Shinmera/plump

Serialisation Modes

Closed this issue · 7 comments

Currently Plump's serialisation strictly delivers XHTML/XML, however it would often be desired to serialise to HTML instead. Additional hooks are necessary to allow this behaviour. Something similar to the parser's tag-dispatcher list might be a good idea.

That would be very helpful indeed. Annoying issue I just encountered when using plump in conjunction with colorize:

CL-USER> (plump:serialize (plump:parse "<em><span></span><b>foo</b></em>"))
<em><span/><b>foo</b></em>

(expected result: <em><span></span><b>foo</b></em>)

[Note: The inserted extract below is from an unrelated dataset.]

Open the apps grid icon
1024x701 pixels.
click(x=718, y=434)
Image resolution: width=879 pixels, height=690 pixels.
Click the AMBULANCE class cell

The way HTML5 works, this <span/> is read by the browser as a start tag; the whole is logically read like this:

<em><span><b>foo</b></span></em>

Is there an idiomatic quick workaround, or do I have to embed invisible unicode chars in empty tags? :).

My current quick workaround:

(defparameter +plump-dont-self-close-tags+ '("span"))  ; insert more tags if needed

(defmethod plump:serialize-object :around ((node plump:element))
  (let ((tag-name (plump:tag-name node)))
    (if (and (= 0 (length (plump:children node)))
             (member tag-name +plump-dont-self-close-tags+ :test #'string-equal))
        (progn
          (format plump:*stream* "<~A" tag-name)
          (plump:serialize (plump:attributes node) plump:*stream*)
          (format plump:*stream* "></~A>" tag-name))
        (call-next-method node))))

Alternatively you could change your server to output XHTML5.

Technically yes, but that opens another huge can of worms (not everything I output on the page goes through plump serialization) :).

So I've been thinking about this some more now. It would be nice if I could couple the printing logic with the parsing logic of the tag-dispatchers, as that would avoid duplicating some information about special tags and would allow using the same system for both input and output. However, this in turn would incur backwards-incompatible changes to the tag-dispatcher system, and it would require the plump-dom system to depend on plump-parser.

I don't know if this is worth it.

The other alternatives I can see are:

  1. Add a similar tag dispatchers system to plump-dom itself and replicate the necessary information about special tags.
  2. Add an extra argument to serialize-object on which to dispatch the kind of serialisation.
  3. Add an extra function to print elements with, which has an extra argument for the kind of serialization.

All of these are not nice because they require a separate interface to get consistent I/O from plump if you're using both the parser and printer. 2. has the additional issue of being backwards-incompatible.

I really don't know what the right way to go about it is.

One other thing that might work is to have a mode that records whether or not the tag was self-closed in the original document and then matches that in the serialized form. This would be less-useful for the purposes of normalization but it would prevent bugs like a self-closed iframe swallowing the rest of the page.